Me chamo Jahari e pretendo relatar aqui a vocês um pouco da minha deplorável vida, ou existência.
Meus pais morreram em uma invasão à aldeia em que vivíamos quando eu tinha apenas 6 anos. Tenho infelizes lembranças daquele acontecido. Lembro-me dos meus pais gritando, berrando, urrando, suplicando por piedade, fato que se sucedera por um estrondo de tiro. Eu ficara ali, estático, naquele cubículo onde meus pais haviam me aconselhado esconder. Observara àquilo com um ar intrigante e inquieto, tentando entender o que estava acontecendo, pois naquela época não tinha maturidade o suficiente para entender o que, de fato, significava a morte. Não tinha maturidade o suficiente para compreender que, a partir daquele momento, nunca mais os veria novamente.
Aqueles gritos atormentam minha mente a todo instante até os dias atuais.
Hoje completo 14 anos. Mas e daí? Quem se importa? Quem ao menos sabe disso? Bem queria ganhar um pão de presente. Mas não tenho amigos a quem posso confiar tal pedido. E mesmo se tivesse, não creio que se dariam ao trabalho de me arrumar algo tão valioso.
Até tento evitar de me lembrar de comida, ainda mais hoje que estou faminto, pois, sempre que o faço, meus olhos se enchem d'água e minha boca seca automaticamente dá-se lugar a uma acelerada salivação.
Faz pouco mais de quatro dias que não como nada. Juro que, neste instante, seria capaz de comer até carne humana.
Além da fome, o cansaço também me domina, pois há muito tempo sigo essa minha caminhada sem rumo sob o efeito desse maldito sol escaldante.
Paro para descansar sempre quando a noite chega. Deito no chão e tento dormir, mas meu estômago ronca tão alto que não me permite fazê-lo muito bem.
A jornada prossegue. O forte bodum que exalava do meu corpo começa a ficar insuportável até mesmo para mim. Não consigo nem me lembrar de quando fora a última vez que tomara um banho decente.
A água do meu cantil improvisado está acabando. A última vez que o reabastecera tinha sido na última aldeia que encontrara há exatos três dias. Infelizmente, a água, não tão pura, fora a única coisa que puderam me oferecer. Aquele povo, assim como eu, era completamente miserável. Optei por continuar minha jornada em busca de um lugar melhor.

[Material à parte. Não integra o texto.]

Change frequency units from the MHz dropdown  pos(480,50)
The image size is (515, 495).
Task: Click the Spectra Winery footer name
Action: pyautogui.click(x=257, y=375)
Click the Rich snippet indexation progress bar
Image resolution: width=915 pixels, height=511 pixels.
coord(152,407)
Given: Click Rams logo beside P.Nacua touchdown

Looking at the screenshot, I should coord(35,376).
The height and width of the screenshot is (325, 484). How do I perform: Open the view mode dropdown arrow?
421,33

Pode tudo isso até soar exagero de minha parte, mas meu estado de pobreza é realmente crítico, lamentável, e, sinceramente, não sei até quando conseguirei sobreviver. Minha desgraçada realidade se resume em uma nua e crua miséria. Vivo apenas alimentado por minhas expectativas e esperanças.

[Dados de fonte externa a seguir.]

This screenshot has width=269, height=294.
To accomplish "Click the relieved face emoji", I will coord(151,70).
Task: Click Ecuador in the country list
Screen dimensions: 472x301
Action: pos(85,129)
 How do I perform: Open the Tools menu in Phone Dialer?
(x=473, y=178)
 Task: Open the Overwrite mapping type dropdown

Não consigo imaginar a catástrofe que fizera para ter sido tão castigado assim. Não consigo achar um porquê para tudo isso estar acontecendo comigo. Não consigo entender por que EU fora escolhido e predestinado a sofrer tanto durante TODA minha existência. Me pergunto a todo momento: Por que EU?
E, pode nem todo mundo concordar, mas tudo isso sempre me põe a refletir, questionar e duvidar sobre a existência de um Deus.

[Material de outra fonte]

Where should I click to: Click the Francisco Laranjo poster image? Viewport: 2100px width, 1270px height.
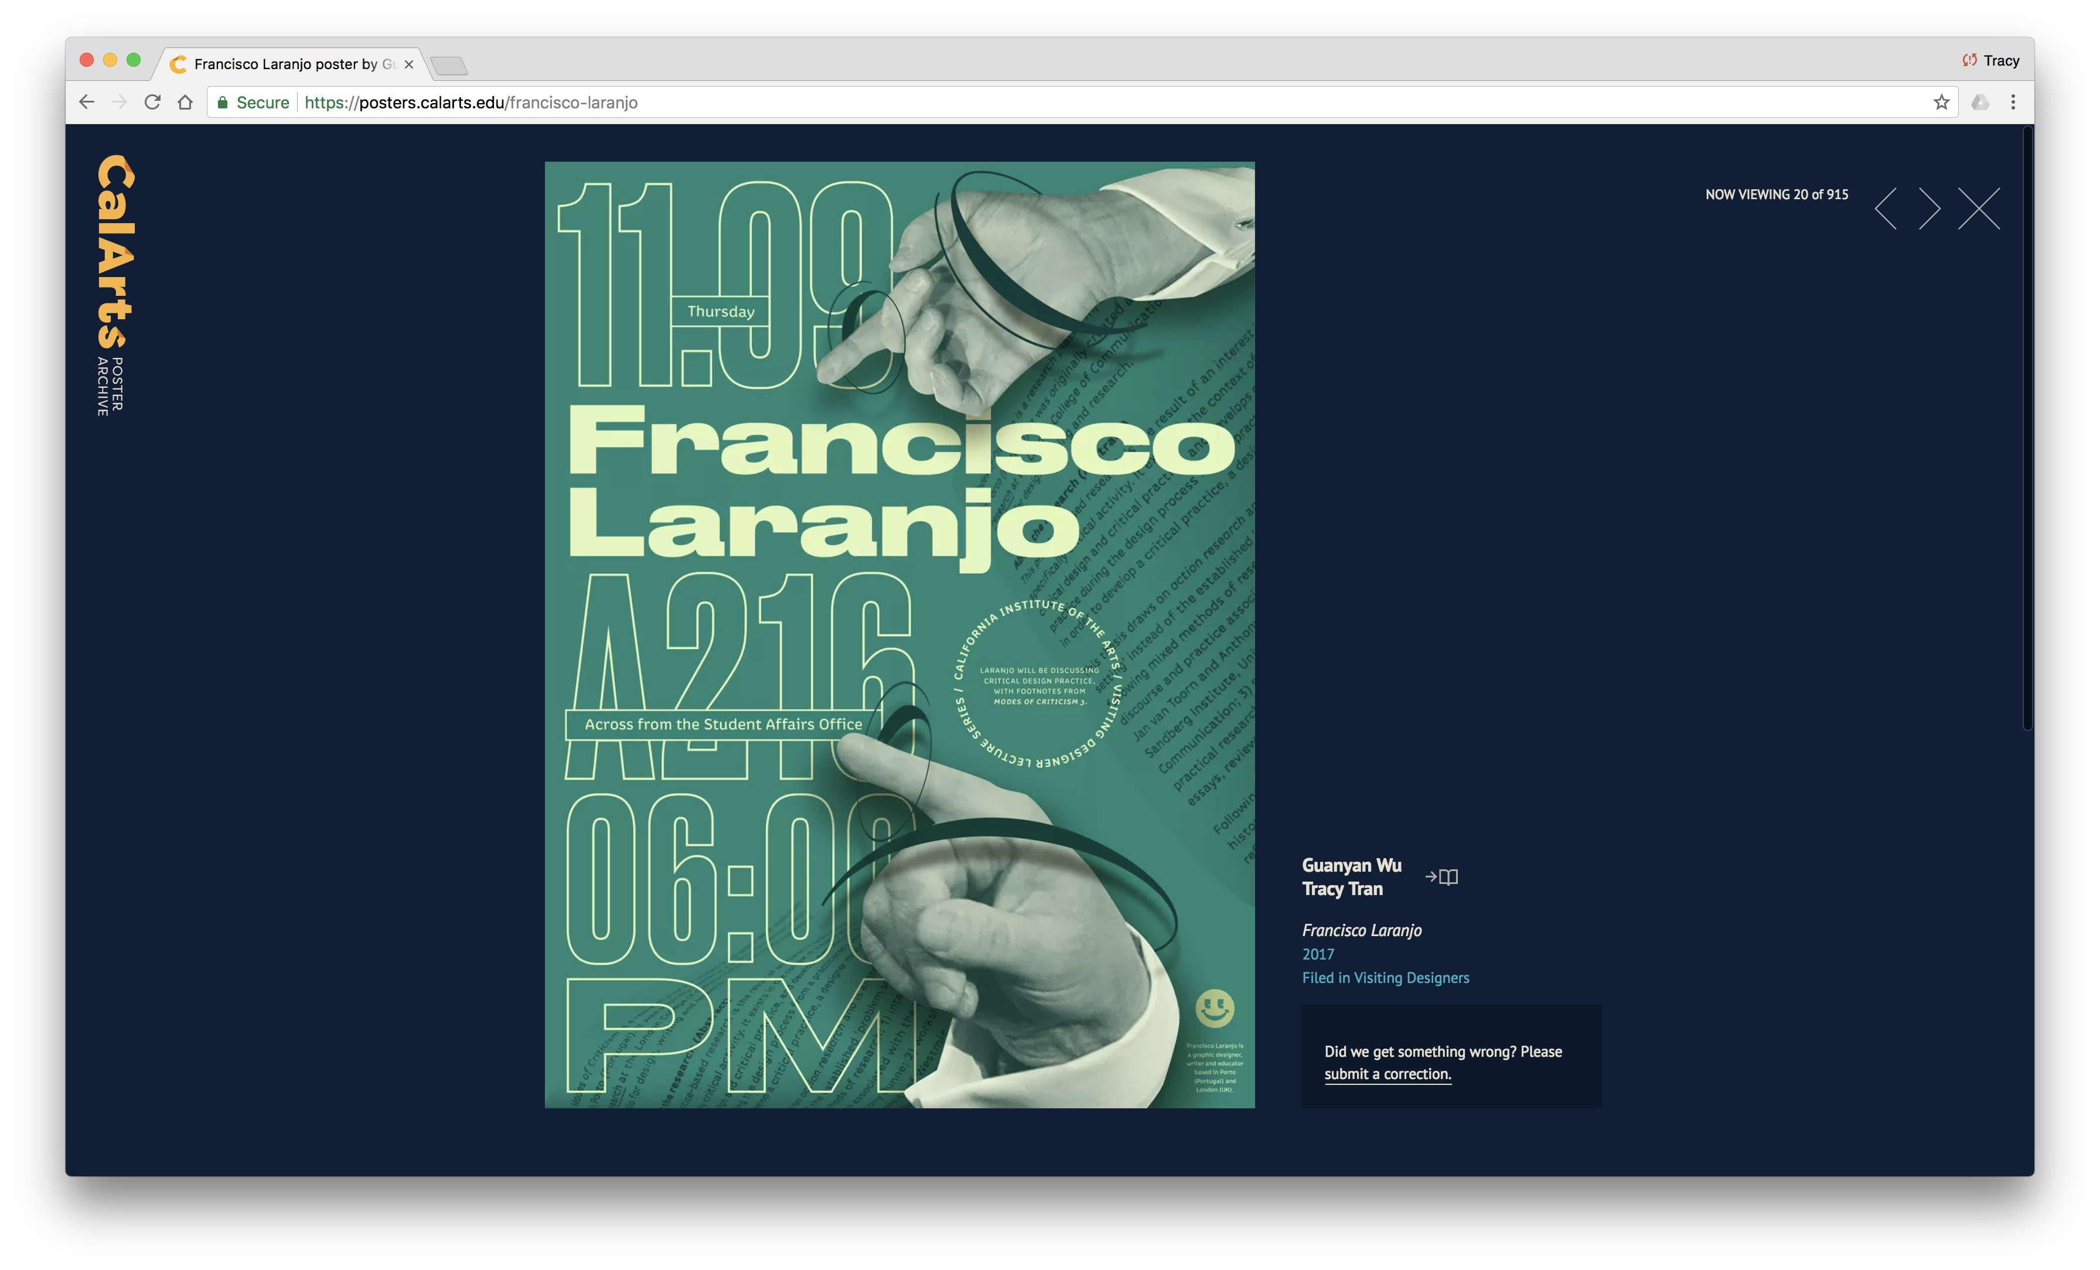(x=899, y=635)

São várias perguntas sobre minha existência em si que definitivamente me intrigam. Minha mente está sempre em constante trabalho, apesar de meu lastimável estado físico não deixar transparecer isso.
Às vezes prefiria não ter nem nascido. Já pensei várias vezes em, simplesmente, desistir de continuar lutando, mas, apesar de tudo, tenho bastante fé de que, em breve, encontrarei uma pequena aldeia que tenha condição de me acolher, de me fornecer qualquer coisa conceituada comestível.
Apesar de toda miséria, fome e carência de lar, família e amigos, ainda vivo, mas o faço com a plena consciência de que meu grande objetivo vital é, simplesmente... sobreviver.
Espero que, no mundo afora, quem tem a oportunidade de fazer isso intensamente, que o faça! E que se alegre por ter tudo que tem, porque existem pessoas, assim como eu, que não têm absolutamente nada.
Mais do que uma dica, isso é um apelo.